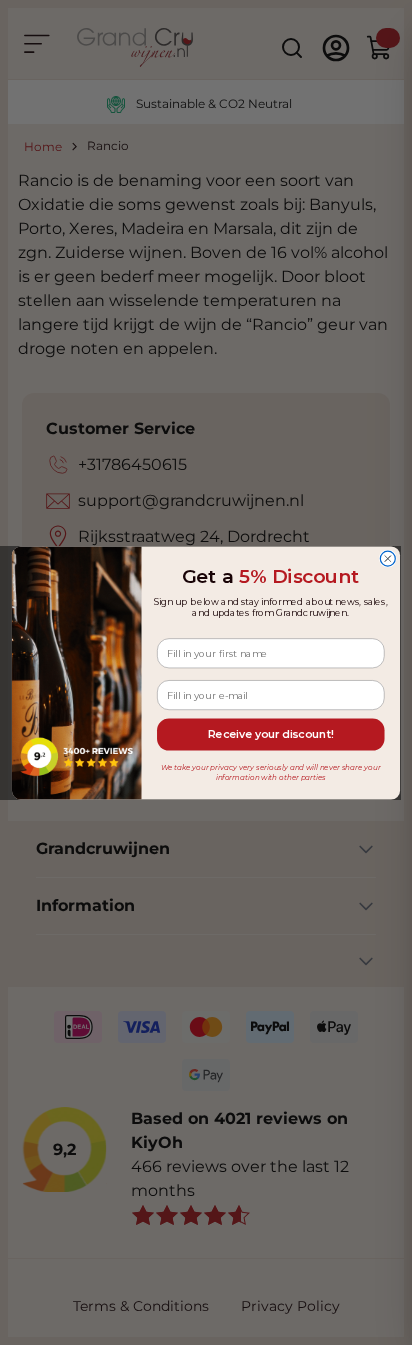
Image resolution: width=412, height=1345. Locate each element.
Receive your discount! (271, 733)
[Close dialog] (387, 558)
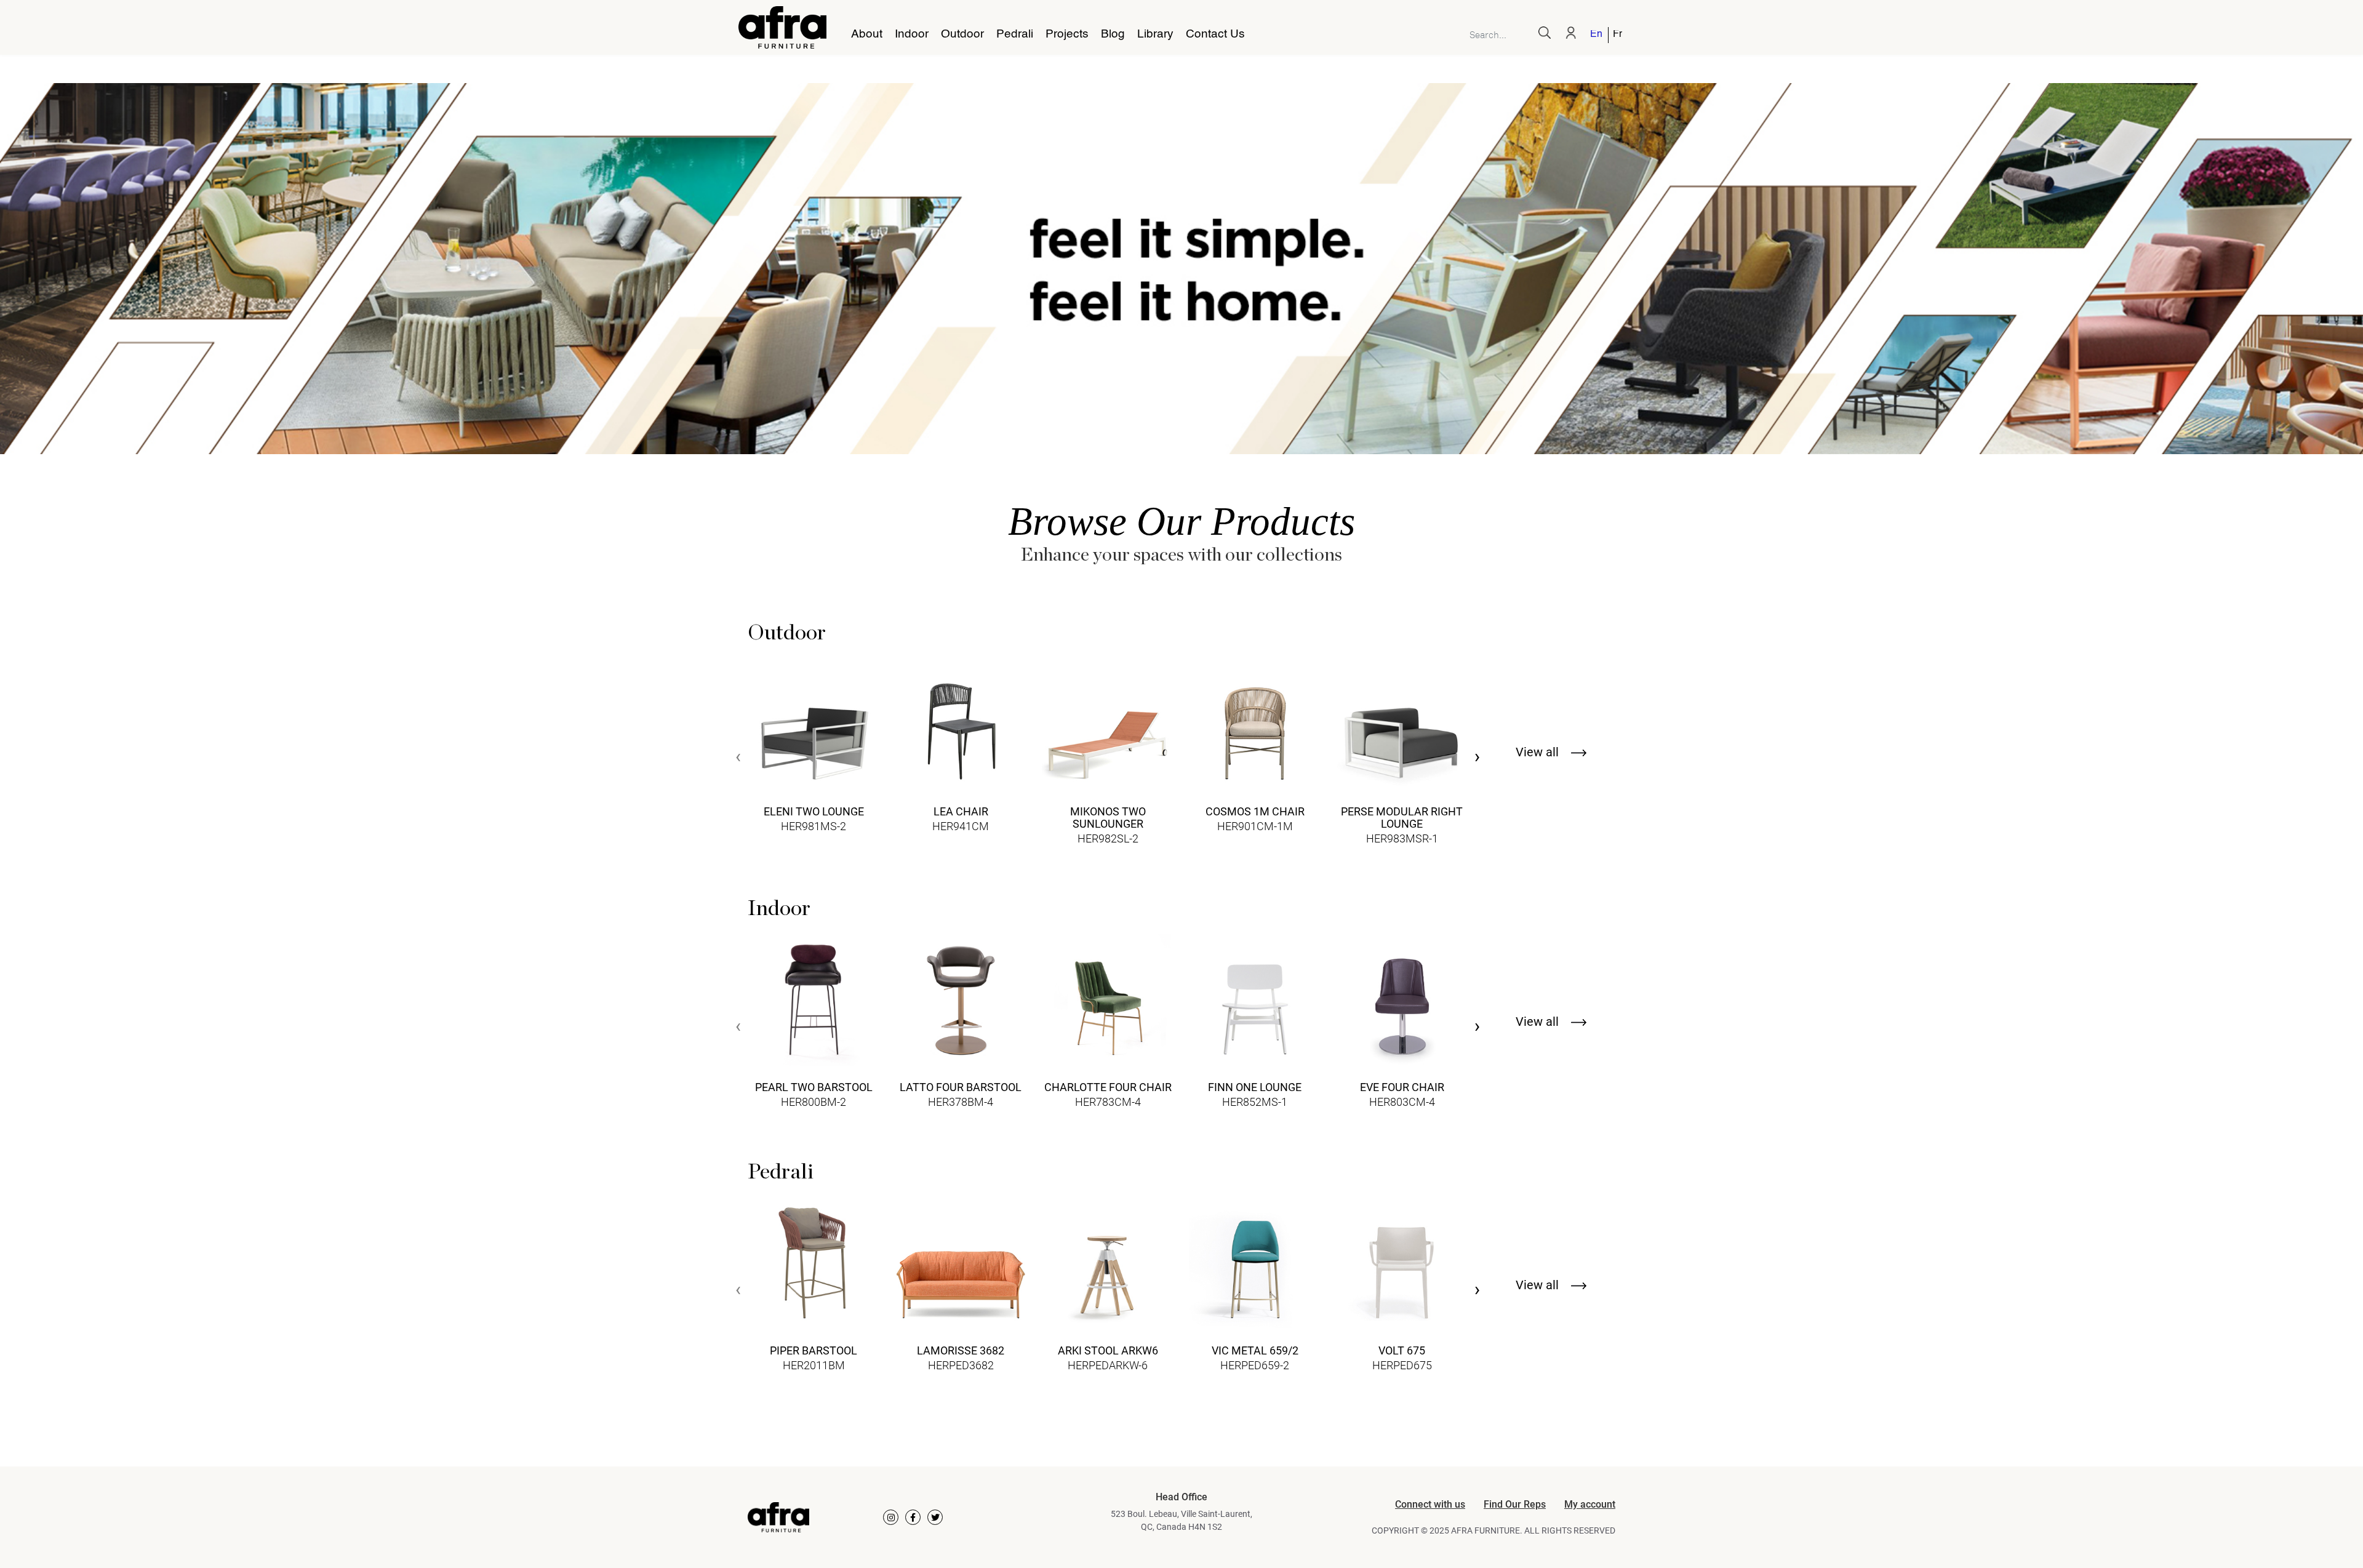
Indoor (912, 34)
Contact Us (1215, 34)
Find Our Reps (1515, 1504)
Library (1155, 34)
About (866, 34)
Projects (1067, 34)
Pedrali (1014, 34)
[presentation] (738, 758)
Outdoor (962, 34)
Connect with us (1430, 1504)
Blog (1113, 34)
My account (1589, 1504)
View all (1539, 752)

──────────

→ What the task requires
Each line above has to be returned exactly. Drop the pictures.

→ Response box
Image resolution: width=412, height=1345. Locate each element.
Receive your discount! (271, 733)
[Close dialog] (387, 558)
Indoor (912, 34)
Contact Us (1215, 34)
Find Our Reps (1515, 1504)
Library (1155, 34)
About (866, 34)
Projects (1067, 34)
Pedrali (1014, 34)
[presentation] (738, 758)
Outdoor (962, 34)
Connect with us (1430, 1504)
Blog (1113, 34)
My account (1589, 1504)
View all (1539, 752)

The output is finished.